UNITED NATIONS — The United Nations will investigate the possible use of chemical weapons in Syria, which would amount to a crime against humanity, Secretary-General Ban Ki-moon said Thursday.
The investigation could be broader than the Syrian government's request for an independent probe of a purported chemical weapons attack Tuesday. Ban said he was aware of allegations of other, similar attacks and hoped the inquiry would ultimately help secure Syria's chemical weapons stockpile.
The secretary-general said investigators would look into Syria's allegation that rebels carried out a chemical weapons attack on Khan al-Assal village in northern Aleppo province. The rebels blamed regime forces for the attack.
A senior U.S. official, meanwhile, said Thursday that the United States now has strong indications that no chemical weapons were used in the attack, the Associated Press reported.
U.N. spokesman Martin Nesirky said France and Britain sent a letter to Ban on Thursday asking for an investigation of three alleged chemical weapons attacks. He said Ban will review this suggestion as the U.N. develops the mandate for the investigation.
"My announcement should serve as an unequivocal reminder that the use of chemical weapons is a crime against humanity," the secretary-general said. "The international community needs full assurance that chemical weapons stockpiles are verifiably safeguarded."
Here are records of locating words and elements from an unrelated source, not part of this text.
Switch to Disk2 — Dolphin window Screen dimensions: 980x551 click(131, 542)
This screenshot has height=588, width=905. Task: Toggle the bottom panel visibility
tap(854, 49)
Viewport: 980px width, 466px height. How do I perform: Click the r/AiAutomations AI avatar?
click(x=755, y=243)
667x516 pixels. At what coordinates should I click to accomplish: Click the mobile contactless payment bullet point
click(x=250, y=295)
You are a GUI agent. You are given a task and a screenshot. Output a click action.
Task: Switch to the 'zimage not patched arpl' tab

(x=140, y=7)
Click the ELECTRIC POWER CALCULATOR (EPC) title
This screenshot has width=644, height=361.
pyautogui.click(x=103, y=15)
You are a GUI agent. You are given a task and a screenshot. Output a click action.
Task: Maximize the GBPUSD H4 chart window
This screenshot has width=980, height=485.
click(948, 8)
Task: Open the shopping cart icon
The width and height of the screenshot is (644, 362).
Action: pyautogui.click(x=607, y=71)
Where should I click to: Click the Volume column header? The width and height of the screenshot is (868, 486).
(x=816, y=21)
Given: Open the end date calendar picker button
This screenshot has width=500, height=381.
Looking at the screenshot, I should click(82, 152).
The investigation will start "as soon as practically possible," Ban said, but "will not happen overnight."
U.S. Ambassador Susan Rice said the United States "supports an investigation that pursues any and all credible allegations of the possible use of chemical weapons in Syria."
"President Obama has been clear that the use or transfer of chemical weapons is totally unacceptable," she said. "If Bashar Al-Assad and those under his command make the mistake of using chemical weapons, or fail to meet their obligation to secure them, then there will be consequences. Those responsible will be held accountable."